Healthcare workers have been told ‘they don’t get a choice’ when it comes to the Covid vaccine, amid reports that some Victorian health care staff are missing scheduled appointments, hoping to ‘hold off’ and wait for the Pfizer vaccine.
Concerns over AstraZeneca
There have been several reports in recent weeks of severe allergic reactions and blood clots resulting from the use of the vaccine developed by AstraZeneca jab. In Europe, the drug was suspended for authorities to assess the situation.
So, perhaps it’s understandable that some are hesitant about being injected with the drug, especially given that doctors have been warned they must ‘toe the line’ when it comes to giving advice and publishing information about Covid vaccines.
AstraZeneca is Australia’s vaccine of choice
The AstraZeneca injection, which is now being produced in Melbourne by CSL, is more widely available than the Pfizer product.
This is good news for both AstraZeneca and CSL, especially given that last year the Federal Government announced it had given suppliers of two Covid-19 vaccines indemnity against liability for rare side-effects. CSL was named as one of the suppliers, although at the time it was producing a vaccine in conjunction with Queensland University.
Essentially, this agreement means that the Federal Government will foot the bill should anyone pursue legal action against a supplier for detrimental side effects of the vaccine, although the Government has stopped short of setting up a ‘no fault’ scheme which would make it easier for victims to pursue compensation.
Side effects are minimal
Federal Health Department information sheets state that side effects of the AstraZeneca vaccine may include dizziness and stomach pain, but are usually mild and subside in one or two days.

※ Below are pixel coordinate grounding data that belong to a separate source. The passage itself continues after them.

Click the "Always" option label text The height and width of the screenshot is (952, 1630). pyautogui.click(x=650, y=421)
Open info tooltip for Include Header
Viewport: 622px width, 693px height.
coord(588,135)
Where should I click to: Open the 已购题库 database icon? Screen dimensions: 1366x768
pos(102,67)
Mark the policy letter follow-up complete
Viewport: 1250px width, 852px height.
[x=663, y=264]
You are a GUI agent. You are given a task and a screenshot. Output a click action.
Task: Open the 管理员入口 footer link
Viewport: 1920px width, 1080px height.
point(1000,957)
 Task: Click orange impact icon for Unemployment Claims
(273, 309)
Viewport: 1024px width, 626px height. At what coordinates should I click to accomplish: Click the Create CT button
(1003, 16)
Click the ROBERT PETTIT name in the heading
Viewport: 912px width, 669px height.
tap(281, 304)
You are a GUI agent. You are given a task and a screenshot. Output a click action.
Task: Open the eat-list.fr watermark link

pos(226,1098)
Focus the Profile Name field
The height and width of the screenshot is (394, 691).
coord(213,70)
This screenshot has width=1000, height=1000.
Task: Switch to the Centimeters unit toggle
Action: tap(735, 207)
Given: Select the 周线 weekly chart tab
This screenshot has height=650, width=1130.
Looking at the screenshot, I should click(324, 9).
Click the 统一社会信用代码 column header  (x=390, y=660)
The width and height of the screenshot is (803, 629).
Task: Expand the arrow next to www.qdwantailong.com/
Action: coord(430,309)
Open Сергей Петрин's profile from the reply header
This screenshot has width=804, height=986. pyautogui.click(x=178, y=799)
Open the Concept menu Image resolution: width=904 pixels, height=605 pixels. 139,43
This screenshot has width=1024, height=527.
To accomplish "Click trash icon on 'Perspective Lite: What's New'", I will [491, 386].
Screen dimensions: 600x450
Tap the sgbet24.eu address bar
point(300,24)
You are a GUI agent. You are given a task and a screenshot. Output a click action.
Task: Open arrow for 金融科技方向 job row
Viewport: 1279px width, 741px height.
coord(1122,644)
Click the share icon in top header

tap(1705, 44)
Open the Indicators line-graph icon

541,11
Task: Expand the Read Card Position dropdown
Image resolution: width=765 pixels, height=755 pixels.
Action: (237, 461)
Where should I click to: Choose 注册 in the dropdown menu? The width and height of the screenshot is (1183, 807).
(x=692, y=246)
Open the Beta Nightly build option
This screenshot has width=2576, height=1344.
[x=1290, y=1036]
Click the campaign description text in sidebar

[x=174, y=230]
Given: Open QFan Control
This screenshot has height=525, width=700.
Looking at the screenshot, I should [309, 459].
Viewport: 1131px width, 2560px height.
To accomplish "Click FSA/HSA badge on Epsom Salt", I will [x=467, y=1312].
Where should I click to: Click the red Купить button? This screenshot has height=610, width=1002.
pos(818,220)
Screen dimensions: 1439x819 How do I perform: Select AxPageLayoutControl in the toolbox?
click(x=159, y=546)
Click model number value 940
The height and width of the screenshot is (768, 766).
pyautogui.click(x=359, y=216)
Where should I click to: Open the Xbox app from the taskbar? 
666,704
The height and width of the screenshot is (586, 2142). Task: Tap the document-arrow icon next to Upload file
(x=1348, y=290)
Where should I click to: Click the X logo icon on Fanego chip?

Other vaccinations, such as the ‘flu shot also have common side effects such as tenderness around the injection site, fatigue, headaches and fever’, government information makes clear.
‘Pregnant women are generally advised to seek medical advice before having any vaccinations and the vaccine is not recommended for youths under 16 years of age’.
‘As mandatory as possible’
Last year, Prime Minister Scott Morrison told the media the Covid vaccine would be ‘as mandatory as possible’, before retracting his statement and saying it would be voluntary.
And although it is formally voluntary, the practical implications of not taking the vaccine could make it difficult to avoid for many who wish to work or travel.
Indeed, something that is formally voluntary may be considered practically mandatory if the restrictions upon those who decide not to follow ‘recommendations’ impede basic freedoms.
Health care workers
The NSW Government Health website is carefully worded, stating:
“NSW Ministry of Health is working with all Local Health Districts and Networks in NSW to identify the staff who will be considered for vaccination during the first phase of the program. Eligible staff will be informed by their management about how, when and where they will be able to get vaccinated.”
The website further states:
“The Commonwealth will lead on implementation for the residential aged care and disability care sectors. Healthcare workers who will be considered for prioritisation in Phase 1a of the vaccination program include: Ambulance and patient transport staff, Emergency department staff, Critical care ward staff.”
No vaccine, no travel
Recently though, Qantas CEO Alan Joyce made clear that international travel would not be available to anyone who hasn’t had a Covid vaccination, and it’s possible that other airlines will take the same stance as borders reopen.
And here’s where the lines begin to blur between a ‘voluntary vaccine’ and one that’s actually mandated if you want to undertake certain activities.
Questions remain about why Australia is in such a rush to roll out the vaccine given relatively low case numbers, along with a proven track record of good contact tracing and hotspot management.
Aussies ‘highly likely’ to get vaccination
Interestingly a recent survey showed that around 72 percent of Australians are highly likely to have the vaccine with 10 percent saying they’re ‘very unlikely’ to do so. What researchers agree on is that a key concern across the board is vaccine safety.
While the vaccine has been promoted as being able to reduce the severity of symptoms, it’s not entirely clear the effect that it will have on reducing community transmission.
Research is currently being undertaken at Melbourne University to predict some likely outcomes, with a specialist team analysing 648 potential scenarios for the next 12 months, considering a range of questions such as projected uptake of vaccines, their efficacy at stopping community transmission, the virus reproduction rate, and the strategies state governments use to halt the spread.
For now, uncertainty remains on a number of fronts. But those who wish to have the vaccine should be granted access, and, in our democracy, those who want to ‘wait’ or choose one vaccine over another, should also be encouraged to exercise their own freedom of choice.